Streaming functions and pipelines

The streaming functions can be arranged into a pipeline by binding the result of one function to the input of another one. Fundamentally, the pipelines in the world of streaming functions are analogs of the nested calls with the common functions. For example, a pipeline (written for shortness in the Unix way)

a | b | c

is an analog of the common function calls

c(b(a()))

Of course, if the pipeline is fixed, it can as well be connected directly with the label chaining and then stay like this. A more interesting case is when the pipeline needs to be reconfigured dynamically based on the user requests.

An interesting example of pipeline usage comes from the data security. A client may connect to a CEP model element in a clear-text or encrypted way. In the encrypted way the data received from the client needs to be decrypted, then processed, and then the results encrypted before sending them back:

receive | decrypt | process | encrypt | send

In the clear-text mode the pipeline becomes shorter:

receive | process | send

Let's make an example around this idea: To highlight the flexibility, the configuration will be selectable for each input line. If the input starts with a "+", it will be considered encrypted, otherwise clear-text. Since the actual security is not important here, it will be simulated by encoding the text in hex (each byte of data becomes two hexadecimal digits). The real encryption, such as SSL, would of course require the key negotiation, but this little example just skips over this part, since it has no key.

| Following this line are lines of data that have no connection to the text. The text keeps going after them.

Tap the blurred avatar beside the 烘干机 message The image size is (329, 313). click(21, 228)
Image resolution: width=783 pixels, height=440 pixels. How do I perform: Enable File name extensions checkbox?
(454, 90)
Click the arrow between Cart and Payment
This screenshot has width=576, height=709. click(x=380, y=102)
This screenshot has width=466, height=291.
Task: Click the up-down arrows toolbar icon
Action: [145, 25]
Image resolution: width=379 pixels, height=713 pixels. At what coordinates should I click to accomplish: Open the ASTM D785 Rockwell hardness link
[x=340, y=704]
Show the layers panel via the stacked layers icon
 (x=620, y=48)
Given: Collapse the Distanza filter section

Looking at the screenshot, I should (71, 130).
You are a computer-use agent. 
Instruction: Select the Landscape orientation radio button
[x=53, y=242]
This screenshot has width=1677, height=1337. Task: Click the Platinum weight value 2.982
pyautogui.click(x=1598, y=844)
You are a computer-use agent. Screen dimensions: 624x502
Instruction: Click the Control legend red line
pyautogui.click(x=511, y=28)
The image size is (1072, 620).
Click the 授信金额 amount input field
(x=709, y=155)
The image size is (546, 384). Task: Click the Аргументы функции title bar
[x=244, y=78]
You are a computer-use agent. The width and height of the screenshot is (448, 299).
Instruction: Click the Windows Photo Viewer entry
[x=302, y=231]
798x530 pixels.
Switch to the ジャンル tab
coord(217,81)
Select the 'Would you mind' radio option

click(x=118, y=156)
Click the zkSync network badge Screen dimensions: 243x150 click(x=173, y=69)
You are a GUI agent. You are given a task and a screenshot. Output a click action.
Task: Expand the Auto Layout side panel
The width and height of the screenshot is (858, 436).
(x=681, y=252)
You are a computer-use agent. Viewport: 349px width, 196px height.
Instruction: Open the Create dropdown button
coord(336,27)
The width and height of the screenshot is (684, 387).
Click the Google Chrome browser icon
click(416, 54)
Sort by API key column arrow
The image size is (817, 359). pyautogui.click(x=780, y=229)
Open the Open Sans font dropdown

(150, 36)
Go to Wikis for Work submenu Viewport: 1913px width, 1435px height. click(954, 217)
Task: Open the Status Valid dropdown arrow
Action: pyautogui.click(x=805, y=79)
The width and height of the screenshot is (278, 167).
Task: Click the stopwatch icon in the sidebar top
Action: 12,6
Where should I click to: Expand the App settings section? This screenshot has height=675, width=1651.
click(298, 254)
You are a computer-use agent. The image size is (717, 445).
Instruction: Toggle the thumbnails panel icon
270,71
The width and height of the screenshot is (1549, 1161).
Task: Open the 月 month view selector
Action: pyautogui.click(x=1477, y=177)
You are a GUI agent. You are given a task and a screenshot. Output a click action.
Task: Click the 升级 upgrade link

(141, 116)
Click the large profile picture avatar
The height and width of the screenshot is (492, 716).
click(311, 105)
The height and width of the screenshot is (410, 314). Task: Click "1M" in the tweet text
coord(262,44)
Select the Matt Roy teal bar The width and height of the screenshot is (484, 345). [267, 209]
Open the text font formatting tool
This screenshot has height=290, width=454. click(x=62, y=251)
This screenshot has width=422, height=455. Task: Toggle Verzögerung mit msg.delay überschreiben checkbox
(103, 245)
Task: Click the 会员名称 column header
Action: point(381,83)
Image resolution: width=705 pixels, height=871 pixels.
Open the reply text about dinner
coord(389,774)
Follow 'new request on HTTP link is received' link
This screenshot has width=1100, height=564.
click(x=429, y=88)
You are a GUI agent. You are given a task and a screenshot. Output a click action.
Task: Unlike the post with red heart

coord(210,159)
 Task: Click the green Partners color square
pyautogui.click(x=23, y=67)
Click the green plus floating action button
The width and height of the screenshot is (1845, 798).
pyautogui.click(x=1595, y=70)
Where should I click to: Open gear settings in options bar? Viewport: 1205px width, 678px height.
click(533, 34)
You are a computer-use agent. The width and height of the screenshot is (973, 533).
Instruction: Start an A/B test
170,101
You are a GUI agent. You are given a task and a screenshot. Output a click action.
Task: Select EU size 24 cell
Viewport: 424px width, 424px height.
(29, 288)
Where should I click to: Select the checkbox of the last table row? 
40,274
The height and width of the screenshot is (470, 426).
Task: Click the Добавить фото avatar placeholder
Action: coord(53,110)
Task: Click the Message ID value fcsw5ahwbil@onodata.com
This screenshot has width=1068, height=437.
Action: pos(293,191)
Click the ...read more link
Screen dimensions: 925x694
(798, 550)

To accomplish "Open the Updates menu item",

First, define the input and output (receive and send) endpoints:

# All the input and output gets converted through an intermediate
# format of a row with one string field.
my $rtString = Triceps::RowType->new(
    s => "string"
) or confess "$!";

# All the input gets sent here.
my $lbReceive = $unit->makeDummyLabel($rtString, "lbReceive");
my $retReceive = Triceps::FnReturn->new(
    name => "retReceive",
    labels => [
        data => $lbReceive,
    ],
);

# The binding that actually prints the output.
my $bindSend = Triceps::FnBinding->new(
    name => "bindSend",
    on => $retReceive, # any matching return will do
    unit => $unit,
    labels => [
        data => sub {
            print($_[1]->getRow()->get("s"), "\n");
        },
    ],
);

The same row type $rtString will be used for the whole pipeline, sending through the arbitrary strings of text. The binding $bindSend is defined on $retReceive, so they can actually be short-circuited together. But they don't have to. $bindSend can be bound to any matching return. The matching return is defined as having the same number of labels in it, with matching row types. The names of the labels don't matter but their order does. It's a bit tricky: when a binding is created, the labels in it get connected to the return on which it's defined by name. But at this point each of them gets assigned a number, in order the labels went in that original return. After that only this number matters: if this binding gets connected to another matching return, it will get the data from the return's label with the same number, not the same name.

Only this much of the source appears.